Julie and Julia certainly has brought back interest and maybe even, dare I say, a fad for French cooking? Let's call it a trend but without being trendy. After all, French cooking is entirely too complicated and time-consuming to be trendy! Of course, Williams-Sonoma has jumped on the bandwagon as well and has brought us a new cookbook Essentials of French Cooking. Tidbit of information, Chuck Williams was very much influenced by French cooking and it was his love for it combined with his love for Sonoma California that led to the first kitchen store as we know it, Williams-Sonoma. To that end, my local Williams-Sonoma offered a French cooking night or Dinner in Paris as they called it.

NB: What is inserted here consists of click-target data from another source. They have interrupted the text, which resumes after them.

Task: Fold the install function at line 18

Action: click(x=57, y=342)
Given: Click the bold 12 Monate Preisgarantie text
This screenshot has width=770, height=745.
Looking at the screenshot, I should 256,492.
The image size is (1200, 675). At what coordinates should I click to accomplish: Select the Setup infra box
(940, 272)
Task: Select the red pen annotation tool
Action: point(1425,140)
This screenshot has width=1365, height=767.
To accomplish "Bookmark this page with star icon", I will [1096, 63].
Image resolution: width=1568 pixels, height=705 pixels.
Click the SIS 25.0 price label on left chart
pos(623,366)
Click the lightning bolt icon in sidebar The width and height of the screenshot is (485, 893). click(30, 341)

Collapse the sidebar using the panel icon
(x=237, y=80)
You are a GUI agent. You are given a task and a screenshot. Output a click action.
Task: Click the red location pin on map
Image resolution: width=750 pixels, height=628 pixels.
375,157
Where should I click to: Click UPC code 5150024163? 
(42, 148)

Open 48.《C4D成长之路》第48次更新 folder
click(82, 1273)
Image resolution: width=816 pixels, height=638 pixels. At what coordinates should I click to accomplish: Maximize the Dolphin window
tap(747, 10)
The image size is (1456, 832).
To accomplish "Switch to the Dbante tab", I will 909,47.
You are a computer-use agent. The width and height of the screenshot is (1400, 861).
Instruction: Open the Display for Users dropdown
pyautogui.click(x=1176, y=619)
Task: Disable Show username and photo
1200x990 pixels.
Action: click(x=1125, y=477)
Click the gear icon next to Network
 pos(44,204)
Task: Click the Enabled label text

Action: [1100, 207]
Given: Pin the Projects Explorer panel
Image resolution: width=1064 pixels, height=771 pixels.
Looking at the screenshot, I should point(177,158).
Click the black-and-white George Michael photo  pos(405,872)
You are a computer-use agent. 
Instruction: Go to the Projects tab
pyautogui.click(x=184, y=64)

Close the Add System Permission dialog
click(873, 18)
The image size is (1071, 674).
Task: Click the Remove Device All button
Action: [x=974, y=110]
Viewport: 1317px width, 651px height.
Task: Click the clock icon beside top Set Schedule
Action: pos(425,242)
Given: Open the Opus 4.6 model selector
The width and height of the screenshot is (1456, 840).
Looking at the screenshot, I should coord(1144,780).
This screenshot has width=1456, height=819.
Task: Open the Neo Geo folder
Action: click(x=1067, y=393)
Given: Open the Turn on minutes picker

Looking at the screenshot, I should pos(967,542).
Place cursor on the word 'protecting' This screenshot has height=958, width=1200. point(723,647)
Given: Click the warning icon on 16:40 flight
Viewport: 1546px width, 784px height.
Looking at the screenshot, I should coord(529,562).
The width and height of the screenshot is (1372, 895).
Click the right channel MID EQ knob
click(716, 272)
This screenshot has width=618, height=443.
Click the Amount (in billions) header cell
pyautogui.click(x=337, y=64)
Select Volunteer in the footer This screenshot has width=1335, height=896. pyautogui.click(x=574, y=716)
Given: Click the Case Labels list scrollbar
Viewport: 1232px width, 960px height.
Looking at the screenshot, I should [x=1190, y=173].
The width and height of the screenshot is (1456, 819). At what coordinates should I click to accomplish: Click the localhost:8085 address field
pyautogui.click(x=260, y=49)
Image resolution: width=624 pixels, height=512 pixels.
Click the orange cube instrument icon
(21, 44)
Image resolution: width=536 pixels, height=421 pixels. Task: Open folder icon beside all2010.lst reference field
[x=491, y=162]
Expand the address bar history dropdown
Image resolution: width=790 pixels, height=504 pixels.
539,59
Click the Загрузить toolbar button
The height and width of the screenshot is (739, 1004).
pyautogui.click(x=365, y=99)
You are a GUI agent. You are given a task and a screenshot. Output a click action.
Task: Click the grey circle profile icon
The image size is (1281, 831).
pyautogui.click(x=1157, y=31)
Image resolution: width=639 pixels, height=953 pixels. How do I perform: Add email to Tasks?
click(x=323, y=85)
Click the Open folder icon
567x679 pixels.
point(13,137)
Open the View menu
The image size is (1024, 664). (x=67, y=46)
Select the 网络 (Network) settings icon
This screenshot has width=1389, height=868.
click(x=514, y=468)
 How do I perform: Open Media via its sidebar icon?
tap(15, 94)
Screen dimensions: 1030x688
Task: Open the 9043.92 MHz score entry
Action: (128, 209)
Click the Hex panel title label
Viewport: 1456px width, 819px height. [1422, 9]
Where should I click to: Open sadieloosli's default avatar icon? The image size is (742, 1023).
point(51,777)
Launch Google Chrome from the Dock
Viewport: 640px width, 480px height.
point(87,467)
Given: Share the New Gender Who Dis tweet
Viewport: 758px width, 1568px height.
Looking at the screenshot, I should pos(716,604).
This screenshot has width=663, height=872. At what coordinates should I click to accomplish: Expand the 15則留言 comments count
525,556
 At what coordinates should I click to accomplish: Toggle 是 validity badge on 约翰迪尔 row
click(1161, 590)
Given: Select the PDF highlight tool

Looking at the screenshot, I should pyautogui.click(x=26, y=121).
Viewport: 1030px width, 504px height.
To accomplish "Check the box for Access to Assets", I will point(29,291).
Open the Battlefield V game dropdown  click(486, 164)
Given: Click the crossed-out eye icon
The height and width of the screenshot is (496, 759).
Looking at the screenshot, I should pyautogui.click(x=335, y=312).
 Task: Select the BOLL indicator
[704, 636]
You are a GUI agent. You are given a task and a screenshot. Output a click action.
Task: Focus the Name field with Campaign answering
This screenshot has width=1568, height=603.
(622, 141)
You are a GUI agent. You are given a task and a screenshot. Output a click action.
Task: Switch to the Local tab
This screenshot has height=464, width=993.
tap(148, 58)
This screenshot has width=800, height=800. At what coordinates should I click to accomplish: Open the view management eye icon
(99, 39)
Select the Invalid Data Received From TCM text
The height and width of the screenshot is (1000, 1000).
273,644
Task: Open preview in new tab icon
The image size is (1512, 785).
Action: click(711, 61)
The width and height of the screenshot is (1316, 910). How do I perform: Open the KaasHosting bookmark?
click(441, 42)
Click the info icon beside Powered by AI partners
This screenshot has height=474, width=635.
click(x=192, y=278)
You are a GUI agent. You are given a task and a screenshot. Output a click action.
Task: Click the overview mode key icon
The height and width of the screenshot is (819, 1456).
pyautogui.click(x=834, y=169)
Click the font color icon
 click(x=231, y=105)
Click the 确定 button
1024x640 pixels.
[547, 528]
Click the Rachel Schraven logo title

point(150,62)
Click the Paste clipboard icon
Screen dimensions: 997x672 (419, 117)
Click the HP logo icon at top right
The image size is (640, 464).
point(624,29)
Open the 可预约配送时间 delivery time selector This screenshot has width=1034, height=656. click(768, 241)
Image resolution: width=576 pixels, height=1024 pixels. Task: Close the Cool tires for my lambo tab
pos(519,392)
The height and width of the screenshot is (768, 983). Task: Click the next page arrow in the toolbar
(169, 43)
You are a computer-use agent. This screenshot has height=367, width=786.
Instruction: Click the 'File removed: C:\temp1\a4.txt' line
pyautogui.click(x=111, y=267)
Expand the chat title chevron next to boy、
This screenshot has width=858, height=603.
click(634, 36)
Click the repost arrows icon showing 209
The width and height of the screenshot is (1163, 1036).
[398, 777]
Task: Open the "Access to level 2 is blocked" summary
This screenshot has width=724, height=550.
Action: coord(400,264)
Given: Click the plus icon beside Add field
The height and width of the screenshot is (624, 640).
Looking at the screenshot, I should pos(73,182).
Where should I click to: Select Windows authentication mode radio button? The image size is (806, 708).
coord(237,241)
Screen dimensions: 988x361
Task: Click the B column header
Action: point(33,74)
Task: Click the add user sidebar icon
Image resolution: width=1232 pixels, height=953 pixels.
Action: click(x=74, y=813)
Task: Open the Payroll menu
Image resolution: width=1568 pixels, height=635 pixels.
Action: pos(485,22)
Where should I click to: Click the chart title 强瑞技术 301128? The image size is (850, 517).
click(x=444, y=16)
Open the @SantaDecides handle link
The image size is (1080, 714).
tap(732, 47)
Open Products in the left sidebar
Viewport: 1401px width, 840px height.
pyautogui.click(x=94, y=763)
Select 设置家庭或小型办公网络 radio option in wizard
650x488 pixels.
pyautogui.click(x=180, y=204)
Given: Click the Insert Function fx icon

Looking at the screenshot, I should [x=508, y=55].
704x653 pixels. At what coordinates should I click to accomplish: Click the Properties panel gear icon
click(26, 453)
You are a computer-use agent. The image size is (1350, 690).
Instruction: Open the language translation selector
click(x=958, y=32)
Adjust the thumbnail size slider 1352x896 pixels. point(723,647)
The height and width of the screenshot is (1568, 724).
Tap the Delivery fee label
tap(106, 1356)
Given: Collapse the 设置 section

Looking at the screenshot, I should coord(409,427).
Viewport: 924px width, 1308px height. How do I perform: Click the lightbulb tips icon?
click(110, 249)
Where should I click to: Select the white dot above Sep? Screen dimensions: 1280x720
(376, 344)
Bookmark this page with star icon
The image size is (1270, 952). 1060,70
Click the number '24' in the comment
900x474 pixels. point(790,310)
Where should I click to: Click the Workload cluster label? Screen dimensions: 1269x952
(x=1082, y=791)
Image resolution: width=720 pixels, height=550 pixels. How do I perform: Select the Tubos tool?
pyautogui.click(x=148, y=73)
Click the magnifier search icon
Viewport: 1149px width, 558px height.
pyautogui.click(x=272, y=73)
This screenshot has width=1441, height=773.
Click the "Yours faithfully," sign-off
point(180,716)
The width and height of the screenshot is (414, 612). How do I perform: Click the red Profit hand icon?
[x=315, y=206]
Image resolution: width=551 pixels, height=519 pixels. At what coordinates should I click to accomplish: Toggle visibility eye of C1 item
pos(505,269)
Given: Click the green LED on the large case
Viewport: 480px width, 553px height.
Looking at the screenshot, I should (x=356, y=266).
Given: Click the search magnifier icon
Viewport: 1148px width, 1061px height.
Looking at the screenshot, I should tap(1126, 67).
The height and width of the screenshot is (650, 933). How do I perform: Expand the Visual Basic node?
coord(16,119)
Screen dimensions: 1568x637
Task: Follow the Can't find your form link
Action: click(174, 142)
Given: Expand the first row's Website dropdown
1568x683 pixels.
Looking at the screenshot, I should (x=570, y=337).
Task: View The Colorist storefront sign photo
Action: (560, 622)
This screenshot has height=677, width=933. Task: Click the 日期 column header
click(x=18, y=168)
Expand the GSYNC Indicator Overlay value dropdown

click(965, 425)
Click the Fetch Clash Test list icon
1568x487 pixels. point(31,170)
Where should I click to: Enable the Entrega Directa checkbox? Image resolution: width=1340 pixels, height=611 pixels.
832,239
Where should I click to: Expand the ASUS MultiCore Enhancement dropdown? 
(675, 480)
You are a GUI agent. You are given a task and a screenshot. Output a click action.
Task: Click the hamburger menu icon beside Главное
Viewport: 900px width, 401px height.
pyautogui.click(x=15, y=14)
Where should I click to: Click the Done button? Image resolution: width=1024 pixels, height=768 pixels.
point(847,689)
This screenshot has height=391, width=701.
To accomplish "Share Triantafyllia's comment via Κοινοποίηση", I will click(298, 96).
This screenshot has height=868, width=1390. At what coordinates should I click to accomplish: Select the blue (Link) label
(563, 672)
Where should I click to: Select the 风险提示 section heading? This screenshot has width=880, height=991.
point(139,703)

The menu consisted of french onion soup, steak frites and creme brulee. Our chef for the evening was Nicole, how very appropriate, and she demonstrated the art of cooking these simple, yet delicious French dishes. The French onion soup she cleverly put in baked biscuit bowls - after separating the dough, cook upside down on a cupcake pan - topped with a french bread slice rubbed with garlic (yum) and Guyere cheese. The combination of sweet onion, beef broth and cheese was truly a savory delight to the taste buds and the touch of garlic on the bread was simply genius. The steaks were lightly seasoned with coarse salt, pepper and thyme. I would have added a little butter (I guess the Julia in me is coming out), and cooked nearly to order in a sear pan. This left wonderful grill marks on the steak as if it had actually been on a grill. Nicole made a lovely sauce with the leftover pan juices, white wine and butter which she poured over the steak. Can you say simple and amazing? The steak was served with pommes frites but unlike typical french fries, these had been twice-fried for a golden crisp and seasoned to taste with coarse salt. While we feasted on this, Nicole brought out the piece de resistance - creme brulee. This light, wonderful custard flavored with vanilla and topped with caramelized sugar truly made the meal. Just make sure you use high quality vanilla and taste as you add - too little vanilla will make the custard bland and the last thing you want is to leave your guests with the taste of bland creme brulee.
By the time we had all cleaned our plates, our tummies were full and we were considering what other delectable french treasures awaited us in the new cookbook. This menu was as simple as it was delicious. French onion soup, steak frites and creme brulee - typically French, wonderfully good. Certainly something to try at home and something to inspire your culinary urge. Essentials of French Cooking might be a good first-step to awaken the french chef that lurks inside of you!